Start of Provided data

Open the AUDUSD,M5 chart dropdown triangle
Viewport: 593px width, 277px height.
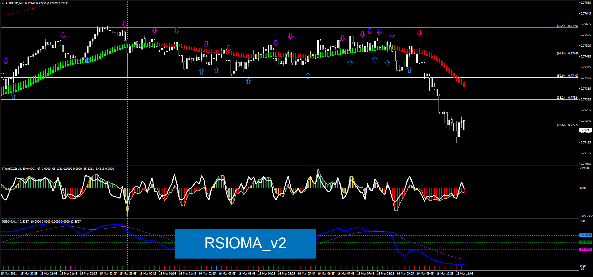coord(3,3)
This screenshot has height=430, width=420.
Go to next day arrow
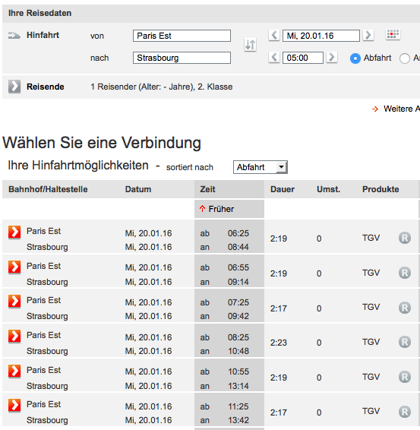pyautogui.click(x=368, y=36)
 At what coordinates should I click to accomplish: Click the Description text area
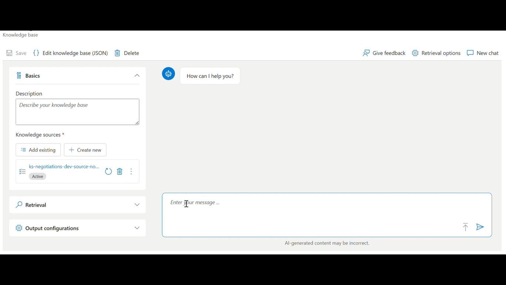pos(77,112)
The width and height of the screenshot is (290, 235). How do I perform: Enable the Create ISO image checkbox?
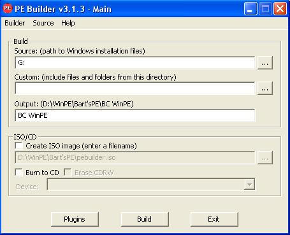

End of Provided data

Given exercise: Pull out every line of the listing above word for word, and leave the pictures out.

The answer:
Open the AUDUSD,M5 chart dropdown triangle
Viewport: 593px width, 277px height.
coord(3,3)
This screenshot has height=430, width=420.
Go to next day arrow
pyautogui.click(x=368, y=36)
 At what coordinates should I click to accomplish: Click the Description text area
pos(77,112)
The width and height of the screenshot is (290, 235). How do I perform: Enable the Create ISO image checkbox?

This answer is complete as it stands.